Empreintes du même équilibre classique, ces baigneuses résument la démarche de Cézanne : « faire de l’impressionnisme quelque chose de solide et durable comme l’art des musées ».
La seconde partie du parcours est dédiée à l’influence de Cezanne sur les peintres du Novecento. Soffici, Carrà, Boccioni, Morandi, Pirandello découvrent l’Aixois soit à Paris à l’occasion de la rétrospective posthume de 1907, soit en Italie où il est exposé dès 1908 et recherché des amateurs Egisto Paolo Fabbri et Charles Loeser, installés à Florence. Tous reconnaissent en Cezanne le passeur d’une certaine idée classique, un peintre de la permanence, et établissent un lien entre la solidité des primitifs italiens et le Français. Les Italiens rompent définitivement avec la peinture religieuse ou mythologique des anciens ; ils privilégient le dépouillement et la simplicité des thèmes cézanniens : paysages, figures et natures mortes.
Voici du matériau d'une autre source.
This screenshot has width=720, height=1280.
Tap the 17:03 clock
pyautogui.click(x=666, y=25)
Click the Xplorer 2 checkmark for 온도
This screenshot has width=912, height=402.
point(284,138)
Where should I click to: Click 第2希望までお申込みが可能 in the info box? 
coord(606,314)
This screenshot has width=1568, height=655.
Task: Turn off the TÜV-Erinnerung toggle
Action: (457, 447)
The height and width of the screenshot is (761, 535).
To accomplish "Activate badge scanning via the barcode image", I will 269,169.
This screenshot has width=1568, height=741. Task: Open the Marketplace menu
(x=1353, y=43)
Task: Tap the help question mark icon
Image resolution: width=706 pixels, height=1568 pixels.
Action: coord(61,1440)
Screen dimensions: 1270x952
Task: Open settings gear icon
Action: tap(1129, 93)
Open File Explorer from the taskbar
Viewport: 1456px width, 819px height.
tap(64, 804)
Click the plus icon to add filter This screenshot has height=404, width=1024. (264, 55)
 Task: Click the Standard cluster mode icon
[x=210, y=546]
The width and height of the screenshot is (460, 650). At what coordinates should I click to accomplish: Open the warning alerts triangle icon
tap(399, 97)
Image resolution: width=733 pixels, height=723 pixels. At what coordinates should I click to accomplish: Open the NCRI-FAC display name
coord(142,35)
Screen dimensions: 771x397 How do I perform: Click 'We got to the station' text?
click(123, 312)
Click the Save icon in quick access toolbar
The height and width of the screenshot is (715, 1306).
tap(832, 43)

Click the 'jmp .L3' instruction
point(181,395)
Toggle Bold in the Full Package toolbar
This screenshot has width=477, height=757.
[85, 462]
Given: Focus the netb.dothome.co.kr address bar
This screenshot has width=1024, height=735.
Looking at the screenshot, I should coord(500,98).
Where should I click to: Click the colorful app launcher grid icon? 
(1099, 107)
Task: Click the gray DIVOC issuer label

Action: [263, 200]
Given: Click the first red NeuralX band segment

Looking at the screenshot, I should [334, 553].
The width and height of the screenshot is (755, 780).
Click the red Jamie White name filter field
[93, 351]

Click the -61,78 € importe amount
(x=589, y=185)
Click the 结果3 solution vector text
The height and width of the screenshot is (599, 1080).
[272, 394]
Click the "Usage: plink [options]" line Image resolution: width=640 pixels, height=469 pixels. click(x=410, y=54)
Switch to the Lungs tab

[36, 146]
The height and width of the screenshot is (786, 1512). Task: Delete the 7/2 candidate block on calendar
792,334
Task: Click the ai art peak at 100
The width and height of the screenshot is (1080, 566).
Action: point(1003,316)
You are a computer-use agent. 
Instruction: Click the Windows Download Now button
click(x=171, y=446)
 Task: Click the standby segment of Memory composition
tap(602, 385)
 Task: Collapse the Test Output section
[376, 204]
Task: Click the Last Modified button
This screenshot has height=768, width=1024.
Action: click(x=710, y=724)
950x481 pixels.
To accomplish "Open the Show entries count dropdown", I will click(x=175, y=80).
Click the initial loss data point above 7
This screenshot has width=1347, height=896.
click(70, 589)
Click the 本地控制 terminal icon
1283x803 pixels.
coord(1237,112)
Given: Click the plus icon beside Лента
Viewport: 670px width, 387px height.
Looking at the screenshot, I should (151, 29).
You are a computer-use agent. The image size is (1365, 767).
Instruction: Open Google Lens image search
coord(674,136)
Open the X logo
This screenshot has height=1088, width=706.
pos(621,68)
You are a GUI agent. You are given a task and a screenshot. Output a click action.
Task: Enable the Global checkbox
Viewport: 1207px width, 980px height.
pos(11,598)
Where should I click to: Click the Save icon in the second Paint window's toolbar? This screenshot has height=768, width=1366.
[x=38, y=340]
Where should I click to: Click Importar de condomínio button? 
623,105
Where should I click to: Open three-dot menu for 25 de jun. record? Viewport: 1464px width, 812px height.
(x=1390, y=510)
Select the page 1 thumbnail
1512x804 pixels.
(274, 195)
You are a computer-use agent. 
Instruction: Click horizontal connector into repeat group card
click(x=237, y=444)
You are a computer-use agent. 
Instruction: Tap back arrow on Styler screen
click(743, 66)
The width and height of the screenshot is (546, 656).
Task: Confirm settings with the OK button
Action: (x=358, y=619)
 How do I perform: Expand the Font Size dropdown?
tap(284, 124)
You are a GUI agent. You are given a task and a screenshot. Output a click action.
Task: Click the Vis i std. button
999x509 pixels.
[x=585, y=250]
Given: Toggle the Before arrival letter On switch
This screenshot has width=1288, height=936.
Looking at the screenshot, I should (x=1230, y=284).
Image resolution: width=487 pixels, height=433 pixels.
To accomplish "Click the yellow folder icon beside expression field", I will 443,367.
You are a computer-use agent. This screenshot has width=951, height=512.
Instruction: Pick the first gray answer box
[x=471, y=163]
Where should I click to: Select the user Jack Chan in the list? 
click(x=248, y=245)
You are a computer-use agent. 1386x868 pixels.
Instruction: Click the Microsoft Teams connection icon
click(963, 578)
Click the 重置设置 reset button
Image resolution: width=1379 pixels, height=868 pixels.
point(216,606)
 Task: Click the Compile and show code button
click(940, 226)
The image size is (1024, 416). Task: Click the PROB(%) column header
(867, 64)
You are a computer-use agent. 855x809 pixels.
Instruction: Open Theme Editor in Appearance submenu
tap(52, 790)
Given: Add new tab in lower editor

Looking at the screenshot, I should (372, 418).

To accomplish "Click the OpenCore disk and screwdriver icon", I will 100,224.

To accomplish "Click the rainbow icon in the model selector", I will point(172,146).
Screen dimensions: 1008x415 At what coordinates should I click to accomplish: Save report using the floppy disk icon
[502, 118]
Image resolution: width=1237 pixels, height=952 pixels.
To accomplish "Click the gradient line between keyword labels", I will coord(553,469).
Le portrait d’enfant de Boccioni (collection particulière) fait écho à celui de Mme Cezanne (collection particulière). Cabanes sur la plage de Carrà (Turin, Galleria Civica d’Arte Moderna) et Paysage de Morandi (Aix-en-Provence, musée Granet) partagent l’atmosphère silencieuse, voire mystique de l’ultime chef-d’oeuvre de Cézanne, Le Cabanon de Jourdan (Rome, Galleria Nazionale d’Arte Moderna e Contemporanea). Les Cinq Baigneurs (Paris, musée d’Orsay) de l’Aixois offrent à Morandi en 1915 et à Pirandello en 1955 la matrice de leurs toiles sur le même thème. Enfin, les natures mortes de Morandi mises en regard de Nature morte, poires et pommes vertes (Paris, musée de l’Orangerie) résument à elles seules la portée métaphysique et silencieuse qui réunit l’œuvre de Cezanne et celles des maîtres italiens du Novecento.